Today is the future I dreamed of yesterday and I must treasure it above all else. The love in my heart is something I must be thankful for everyday that I am granted on this physical earth.

Tomorrow might not come, but right now is happening as we speak. Let’s make right now the best moment by being the best versions of ourselves. Let’s live like we are ready to die. Or, better yet, let’s live like there are no limits.

What Goes Through Your Head When Someone Dies…

death

Last night, I was sitting on my couch winding down after a long day. I had a cup of tea in hand and was just about ready to go to bed. I couldn’t help wonder about someone from my past.

It had been days since the initial thought of this person crossed my mind. I wondered who they had become after all these years. I wondered if they were a huge success and now married with kids.
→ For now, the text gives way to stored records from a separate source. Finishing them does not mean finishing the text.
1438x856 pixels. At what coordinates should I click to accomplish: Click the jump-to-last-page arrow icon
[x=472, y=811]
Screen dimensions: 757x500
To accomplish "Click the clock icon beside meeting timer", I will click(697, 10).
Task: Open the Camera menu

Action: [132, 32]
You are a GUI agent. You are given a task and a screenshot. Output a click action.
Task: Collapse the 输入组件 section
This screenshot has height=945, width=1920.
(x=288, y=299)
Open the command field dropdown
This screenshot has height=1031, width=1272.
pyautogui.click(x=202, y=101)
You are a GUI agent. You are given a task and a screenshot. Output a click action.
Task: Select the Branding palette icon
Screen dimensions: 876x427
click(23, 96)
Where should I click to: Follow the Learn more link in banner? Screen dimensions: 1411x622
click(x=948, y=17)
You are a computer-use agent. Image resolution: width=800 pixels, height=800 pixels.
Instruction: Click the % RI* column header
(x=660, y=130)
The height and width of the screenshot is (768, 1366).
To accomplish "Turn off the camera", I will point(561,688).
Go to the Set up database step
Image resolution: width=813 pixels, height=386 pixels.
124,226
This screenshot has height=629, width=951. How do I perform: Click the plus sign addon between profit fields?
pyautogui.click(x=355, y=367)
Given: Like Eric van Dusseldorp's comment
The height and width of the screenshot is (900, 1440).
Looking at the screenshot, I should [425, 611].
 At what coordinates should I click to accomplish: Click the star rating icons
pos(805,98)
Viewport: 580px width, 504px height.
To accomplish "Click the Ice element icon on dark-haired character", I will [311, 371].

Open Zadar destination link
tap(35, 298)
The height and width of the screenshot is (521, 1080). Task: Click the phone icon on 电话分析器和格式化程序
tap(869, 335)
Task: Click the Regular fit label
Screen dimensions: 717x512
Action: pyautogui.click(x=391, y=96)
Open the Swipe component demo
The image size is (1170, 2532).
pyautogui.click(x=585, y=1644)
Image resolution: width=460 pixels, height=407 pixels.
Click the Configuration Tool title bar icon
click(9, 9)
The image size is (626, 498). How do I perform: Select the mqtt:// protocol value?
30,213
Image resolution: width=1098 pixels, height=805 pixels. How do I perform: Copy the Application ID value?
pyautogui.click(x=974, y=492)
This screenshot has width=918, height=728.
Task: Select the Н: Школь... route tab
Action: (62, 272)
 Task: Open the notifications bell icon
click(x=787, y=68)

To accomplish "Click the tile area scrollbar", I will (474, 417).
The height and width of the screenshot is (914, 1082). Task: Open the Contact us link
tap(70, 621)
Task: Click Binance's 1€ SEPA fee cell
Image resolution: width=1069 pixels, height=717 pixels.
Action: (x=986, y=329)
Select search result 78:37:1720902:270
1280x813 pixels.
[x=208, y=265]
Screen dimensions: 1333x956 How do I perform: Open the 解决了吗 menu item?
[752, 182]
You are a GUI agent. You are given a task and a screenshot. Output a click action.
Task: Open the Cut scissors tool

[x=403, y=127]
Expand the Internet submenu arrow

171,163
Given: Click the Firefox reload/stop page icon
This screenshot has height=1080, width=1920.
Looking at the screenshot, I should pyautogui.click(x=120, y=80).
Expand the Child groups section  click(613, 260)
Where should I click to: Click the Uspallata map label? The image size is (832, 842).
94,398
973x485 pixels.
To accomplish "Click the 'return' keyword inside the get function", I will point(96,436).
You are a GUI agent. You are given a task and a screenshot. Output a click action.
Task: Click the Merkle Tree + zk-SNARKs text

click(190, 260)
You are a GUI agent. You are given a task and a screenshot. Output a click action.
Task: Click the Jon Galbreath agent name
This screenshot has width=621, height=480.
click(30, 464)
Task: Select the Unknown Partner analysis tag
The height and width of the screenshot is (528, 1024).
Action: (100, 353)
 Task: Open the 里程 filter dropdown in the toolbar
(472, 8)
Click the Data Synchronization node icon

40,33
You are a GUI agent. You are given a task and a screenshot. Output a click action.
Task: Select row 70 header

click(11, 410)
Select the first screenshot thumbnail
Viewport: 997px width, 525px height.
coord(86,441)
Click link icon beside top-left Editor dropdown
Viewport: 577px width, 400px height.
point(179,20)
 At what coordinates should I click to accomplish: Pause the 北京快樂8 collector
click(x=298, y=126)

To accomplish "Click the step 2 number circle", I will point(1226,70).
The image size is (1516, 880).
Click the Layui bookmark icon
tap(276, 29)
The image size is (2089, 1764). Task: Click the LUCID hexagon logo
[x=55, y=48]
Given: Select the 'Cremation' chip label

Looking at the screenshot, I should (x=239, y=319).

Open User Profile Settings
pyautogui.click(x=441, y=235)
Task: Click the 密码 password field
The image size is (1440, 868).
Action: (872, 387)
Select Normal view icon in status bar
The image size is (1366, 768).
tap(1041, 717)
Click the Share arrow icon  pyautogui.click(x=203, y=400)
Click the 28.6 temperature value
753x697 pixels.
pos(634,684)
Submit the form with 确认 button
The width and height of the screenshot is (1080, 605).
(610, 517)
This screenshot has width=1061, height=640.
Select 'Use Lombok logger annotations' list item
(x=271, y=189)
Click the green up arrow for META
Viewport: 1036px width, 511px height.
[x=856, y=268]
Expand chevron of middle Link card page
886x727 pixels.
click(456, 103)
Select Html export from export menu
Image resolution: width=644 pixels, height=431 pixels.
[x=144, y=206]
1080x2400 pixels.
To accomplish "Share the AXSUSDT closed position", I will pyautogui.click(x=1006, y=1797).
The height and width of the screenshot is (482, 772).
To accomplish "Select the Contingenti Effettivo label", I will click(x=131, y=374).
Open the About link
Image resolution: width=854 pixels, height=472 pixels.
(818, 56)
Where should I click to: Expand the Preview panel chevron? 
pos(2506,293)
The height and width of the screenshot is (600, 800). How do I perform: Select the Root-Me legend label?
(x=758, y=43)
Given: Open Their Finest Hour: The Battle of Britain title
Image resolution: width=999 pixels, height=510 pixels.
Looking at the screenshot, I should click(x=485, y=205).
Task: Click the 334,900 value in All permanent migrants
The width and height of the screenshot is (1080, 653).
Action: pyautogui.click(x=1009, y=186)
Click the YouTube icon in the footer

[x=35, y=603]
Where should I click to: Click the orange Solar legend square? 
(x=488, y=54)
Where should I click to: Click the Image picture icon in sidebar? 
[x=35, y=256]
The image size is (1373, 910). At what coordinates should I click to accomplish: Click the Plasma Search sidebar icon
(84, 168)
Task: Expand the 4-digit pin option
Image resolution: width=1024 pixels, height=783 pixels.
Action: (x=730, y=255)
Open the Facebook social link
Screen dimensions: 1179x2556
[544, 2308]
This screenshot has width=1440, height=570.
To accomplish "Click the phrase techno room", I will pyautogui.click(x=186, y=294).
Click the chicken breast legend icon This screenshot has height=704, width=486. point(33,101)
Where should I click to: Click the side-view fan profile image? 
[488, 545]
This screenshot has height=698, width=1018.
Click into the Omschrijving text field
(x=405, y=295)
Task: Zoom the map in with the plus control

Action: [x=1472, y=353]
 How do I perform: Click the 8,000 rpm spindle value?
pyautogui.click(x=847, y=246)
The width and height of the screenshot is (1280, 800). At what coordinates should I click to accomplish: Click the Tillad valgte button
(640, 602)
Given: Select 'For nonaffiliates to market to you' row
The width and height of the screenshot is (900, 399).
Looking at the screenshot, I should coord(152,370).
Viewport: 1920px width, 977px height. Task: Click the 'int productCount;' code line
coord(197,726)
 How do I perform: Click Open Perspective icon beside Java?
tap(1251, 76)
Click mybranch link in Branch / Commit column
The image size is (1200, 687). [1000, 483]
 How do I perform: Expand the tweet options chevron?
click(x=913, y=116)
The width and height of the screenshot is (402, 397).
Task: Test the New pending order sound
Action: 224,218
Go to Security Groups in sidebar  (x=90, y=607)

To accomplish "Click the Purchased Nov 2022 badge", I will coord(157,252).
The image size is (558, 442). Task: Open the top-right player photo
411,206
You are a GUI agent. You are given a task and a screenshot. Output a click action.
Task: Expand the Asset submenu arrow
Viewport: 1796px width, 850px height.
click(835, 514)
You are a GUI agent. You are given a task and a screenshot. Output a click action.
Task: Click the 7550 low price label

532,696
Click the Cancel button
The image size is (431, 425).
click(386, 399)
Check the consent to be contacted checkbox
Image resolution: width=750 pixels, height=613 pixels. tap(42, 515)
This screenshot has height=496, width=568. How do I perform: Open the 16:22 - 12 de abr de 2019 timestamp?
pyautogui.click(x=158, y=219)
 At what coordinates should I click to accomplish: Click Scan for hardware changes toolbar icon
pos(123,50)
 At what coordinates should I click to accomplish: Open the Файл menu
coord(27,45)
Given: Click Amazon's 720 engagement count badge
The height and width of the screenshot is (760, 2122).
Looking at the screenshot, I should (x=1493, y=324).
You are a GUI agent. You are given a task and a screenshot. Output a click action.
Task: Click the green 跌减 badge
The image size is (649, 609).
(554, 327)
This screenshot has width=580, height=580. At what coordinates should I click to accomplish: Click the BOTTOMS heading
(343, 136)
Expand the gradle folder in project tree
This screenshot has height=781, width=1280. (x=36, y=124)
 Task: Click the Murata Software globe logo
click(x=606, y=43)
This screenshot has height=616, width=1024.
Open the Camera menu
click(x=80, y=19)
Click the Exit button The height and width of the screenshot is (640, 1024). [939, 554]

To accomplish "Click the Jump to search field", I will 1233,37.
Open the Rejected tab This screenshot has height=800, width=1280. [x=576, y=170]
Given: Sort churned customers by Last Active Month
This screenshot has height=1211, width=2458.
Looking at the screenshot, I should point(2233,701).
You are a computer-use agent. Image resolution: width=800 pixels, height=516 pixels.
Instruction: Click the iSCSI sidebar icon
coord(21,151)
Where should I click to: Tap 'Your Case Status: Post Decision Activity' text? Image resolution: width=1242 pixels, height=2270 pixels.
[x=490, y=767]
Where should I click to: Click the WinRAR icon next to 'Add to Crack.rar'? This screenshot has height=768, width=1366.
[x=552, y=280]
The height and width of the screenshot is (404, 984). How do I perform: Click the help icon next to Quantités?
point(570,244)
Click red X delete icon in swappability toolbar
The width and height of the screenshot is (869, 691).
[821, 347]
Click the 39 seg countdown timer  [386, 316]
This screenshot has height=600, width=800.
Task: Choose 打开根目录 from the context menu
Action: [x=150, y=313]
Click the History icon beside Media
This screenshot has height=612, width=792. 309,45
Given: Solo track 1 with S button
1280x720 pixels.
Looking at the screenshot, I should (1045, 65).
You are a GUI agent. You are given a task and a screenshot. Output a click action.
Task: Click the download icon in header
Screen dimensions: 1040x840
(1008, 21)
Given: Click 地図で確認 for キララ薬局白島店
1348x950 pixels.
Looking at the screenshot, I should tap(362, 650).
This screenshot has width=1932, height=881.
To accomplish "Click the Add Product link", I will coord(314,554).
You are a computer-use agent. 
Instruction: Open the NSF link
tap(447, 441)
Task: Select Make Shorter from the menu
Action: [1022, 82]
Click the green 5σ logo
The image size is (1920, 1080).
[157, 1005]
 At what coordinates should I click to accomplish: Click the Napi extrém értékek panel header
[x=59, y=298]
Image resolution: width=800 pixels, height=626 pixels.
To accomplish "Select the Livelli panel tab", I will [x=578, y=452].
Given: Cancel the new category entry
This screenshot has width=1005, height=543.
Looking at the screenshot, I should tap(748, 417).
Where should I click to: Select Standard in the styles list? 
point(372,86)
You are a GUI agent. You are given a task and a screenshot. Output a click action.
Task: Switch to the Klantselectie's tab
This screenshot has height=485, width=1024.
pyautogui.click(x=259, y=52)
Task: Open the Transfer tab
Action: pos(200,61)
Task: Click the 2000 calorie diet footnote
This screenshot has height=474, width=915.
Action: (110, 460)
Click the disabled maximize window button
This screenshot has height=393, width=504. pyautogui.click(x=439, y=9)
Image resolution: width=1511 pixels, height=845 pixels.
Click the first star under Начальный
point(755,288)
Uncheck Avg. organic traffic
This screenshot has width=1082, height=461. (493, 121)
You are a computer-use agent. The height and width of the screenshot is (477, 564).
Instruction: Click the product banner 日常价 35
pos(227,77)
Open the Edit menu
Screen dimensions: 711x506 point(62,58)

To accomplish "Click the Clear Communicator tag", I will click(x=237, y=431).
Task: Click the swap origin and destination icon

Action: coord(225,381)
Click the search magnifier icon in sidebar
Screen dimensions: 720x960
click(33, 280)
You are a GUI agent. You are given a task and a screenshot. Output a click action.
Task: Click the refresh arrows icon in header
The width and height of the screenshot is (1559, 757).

We used to have something, an interesting (yet confusing) friendship. I still couldn’t stop wondering what the present looked like for this person. I could have been a part of their future, I thought, back when I had met them in college. Of course, life happened and we lost touch. Neither of us were really affected by the natural parting of ways.

So, while sipping on my tea, I decided to Google the person from my past I had always wondered about. I was excited to see what they were up to. Maybe they were an entrepreneur and had a gorgeous house and family by now…

The second Google search result down showed they had died in a tragic car accident over a year ago. They had hit a tree and died on impact. I knew it was them because of the description of the car and location. My stomach sank. A tear ran down my relaxed face.

We hadn’t talked in years and we would have probably never reconnected but a sadness came over my entire life. What if I would have died with them years before? What about their family? What about all their friends I had met years ago? Was everyone okay, I thought. Of course they aren’t, they lost a part of them.

I messaged another friend from my past to confirm. Yes, I was right in my assumption. We reminisced about the kids we once were. I couldn’t stop crying of joy and pain. The truth is, as we get older more people will die. More parts of our past and present will disappear.

I still can’t comprehend it. They were so young and recently engaged. They had a whole future ahead of them. I thought of all the moments I stole with them. I thought of the kindness and security I felt with them at a time when my life was complete and utter chaos.

Dear Old Friend, I am saddened by the fact that you are not somewhere out there in the world living a happy life. Thank you for bringing a sense of peace and happiness to my life during my confusing college years and making me feel like I wasn’t alone for a moment.

So, just like that, I feel my past is dead. I feel it almost didn’t happen because some parts of it is not living or breathing. Of course, this is a false pretense and all of it will live on in my memories. My old friend was just as real as my past was and is.

I still can’t help wonder what their future could have been. All the things they had left to do. And to the Fiance of Old Friend, I send you all of my love. You shared moments of your life with a really kind and loving person. May you continue to keep them in your memories and overcome the grief by finding true love once again. I never loved this person, but man, did I care for them. Rest in peace, Old Friend. The world feels less special without you in it.